From March 2 to 9, engineer Andrés Casas Gómez, a specialist from the Spanish Edibon Company, manufacturer of the equipment (simulators) for renewable energy generation at the Center for the Study of Energy Efficiency and Technological Processes (CEEPROT, by its acronym in Spanish), stayed at the University of Las Tunas.
Las Tunas, Cuba.- According to the director of CEEPROT, Master of Science Daniel Rodríguez Peña, "the purpose of his presence in the institution was to put all the equipment to work and solve technical problems that arose, and train the staff on how to use them."
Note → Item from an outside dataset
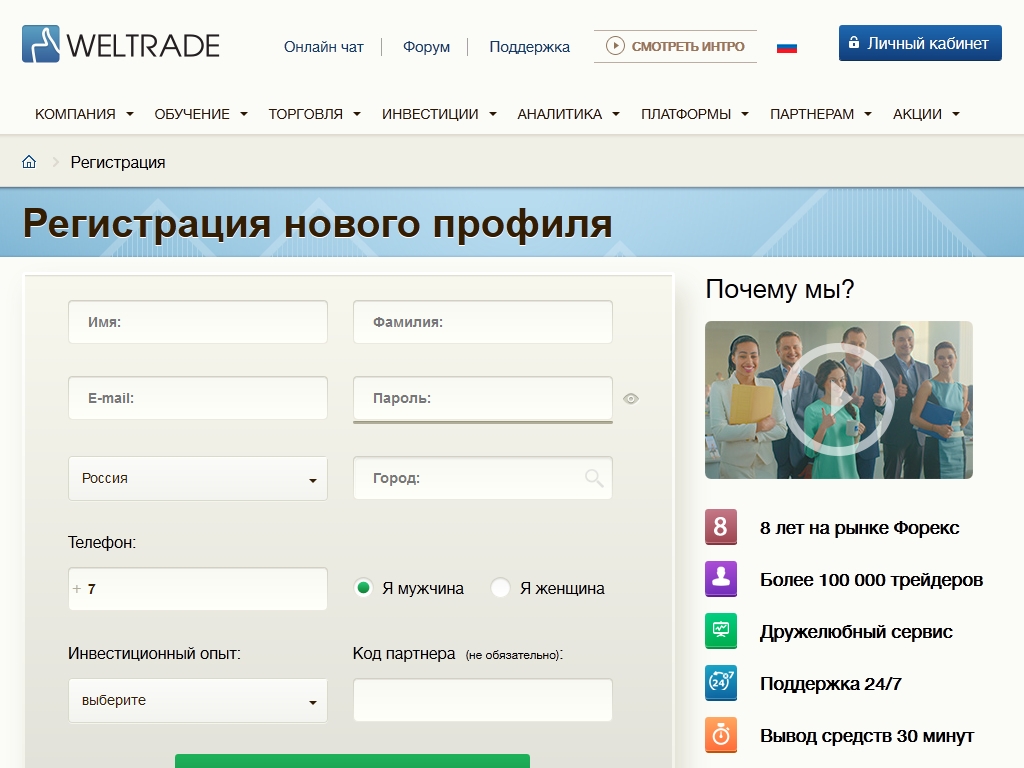Open the investment experience "выберите" dropdown
The height and width of the screenshot is (768, 1024).
(197, 701)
Casas Gómez told the university press: "They are basic study equipment, easy to understand for professors and students, and at the same time, they contemplate the parameters that are required to be known to carry out a full-scale sizing of all forms of renewable energy: hydro, wind, photovoltaic, biomass and biogas. In this way, the operation of these types of energy can be understood, which is very positive, because it allows the visualization in the practice of what has been learned in theory."
"There are seven pieces of equipment in total. We have a Francis hydraulic turbine simulator with Supervisory Control and Data Acquisition (SCADA) which has an automatic control system, solar heater simulators, wind energy simulators, biogas, photovoltaic panel, and real wind turbine, all automated and controlled by computers. They are being provisionally set up in three laboratories until the Renewable Energy Development and Training Center, which is already under construction at the university, is completed," he added.
Having this equipment at the institution constitutes one of the most significant results of the Renert International Project, with the Principality of Monaco, approved in May 2018.